- [EXERCISE PROMPT]:
The expected output is the line holding "Screen dimensions: 340x156" plus every line after it through the end of the listing, copied exactly.

- [RECORDS FOR THIS TASK]:
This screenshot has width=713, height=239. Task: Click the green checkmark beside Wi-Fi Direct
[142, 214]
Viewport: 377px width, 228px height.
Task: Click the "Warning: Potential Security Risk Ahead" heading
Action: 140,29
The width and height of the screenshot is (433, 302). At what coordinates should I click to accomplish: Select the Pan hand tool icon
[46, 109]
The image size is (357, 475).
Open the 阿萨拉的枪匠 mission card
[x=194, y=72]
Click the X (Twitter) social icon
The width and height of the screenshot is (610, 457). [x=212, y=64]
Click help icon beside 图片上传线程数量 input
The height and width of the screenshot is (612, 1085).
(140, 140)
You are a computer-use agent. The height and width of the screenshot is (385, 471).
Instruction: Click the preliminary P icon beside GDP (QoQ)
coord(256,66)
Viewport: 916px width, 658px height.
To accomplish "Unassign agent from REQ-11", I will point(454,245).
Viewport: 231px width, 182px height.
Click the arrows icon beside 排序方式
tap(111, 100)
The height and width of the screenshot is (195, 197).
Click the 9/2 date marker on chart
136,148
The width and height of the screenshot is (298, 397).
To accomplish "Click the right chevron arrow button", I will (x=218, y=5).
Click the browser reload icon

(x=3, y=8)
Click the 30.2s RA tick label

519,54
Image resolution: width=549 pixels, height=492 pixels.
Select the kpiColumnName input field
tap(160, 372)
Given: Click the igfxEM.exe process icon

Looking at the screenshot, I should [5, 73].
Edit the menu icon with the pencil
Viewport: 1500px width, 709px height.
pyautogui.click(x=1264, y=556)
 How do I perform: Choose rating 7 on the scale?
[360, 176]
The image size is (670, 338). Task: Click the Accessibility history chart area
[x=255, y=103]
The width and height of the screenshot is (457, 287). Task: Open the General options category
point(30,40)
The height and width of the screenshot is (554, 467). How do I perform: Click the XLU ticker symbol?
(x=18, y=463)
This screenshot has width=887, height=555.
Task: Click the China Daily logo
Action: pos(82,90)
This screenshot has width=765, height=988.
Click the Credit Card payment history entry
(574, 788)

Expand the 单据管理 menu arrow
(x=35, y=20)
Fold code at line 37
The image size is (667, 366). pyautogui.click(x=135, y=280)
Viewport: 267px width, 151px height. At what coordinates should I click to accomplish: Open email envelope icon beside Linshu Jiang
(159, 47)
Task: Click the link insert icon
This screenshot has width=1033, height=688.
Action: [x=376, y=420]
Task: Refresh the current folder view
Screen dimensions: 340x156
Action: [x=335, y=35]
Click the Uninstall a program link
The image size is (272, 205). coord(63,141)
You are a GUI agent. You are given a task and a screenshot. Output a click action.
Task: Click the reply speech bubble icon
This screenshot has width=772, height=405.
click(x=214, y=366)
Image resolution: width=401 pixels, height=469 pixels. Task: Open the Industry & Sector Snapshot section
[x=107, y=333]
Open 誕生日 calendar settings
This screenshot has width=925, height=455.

- [OUTPUT BELOW]:
Screen dimensions: 340x156
Action: [x=335, y=35]
Click the Uninstall a program link
The image size is (272, 205). coord(63,141)
You are a GUI agent. You are given a task and a screenshot. Output a click action.
Task: Click the reply speech bubble icon
This screenshot has width=772, height=405.
click(x=214, y=366)
Image resolution: width=401 pixels, height=469 pixels. Task: Open the Industry & Sector Snapshot section
[x=107, y=333]
Open 誕生日 calendar settings
This screenshot has width=925, height=455.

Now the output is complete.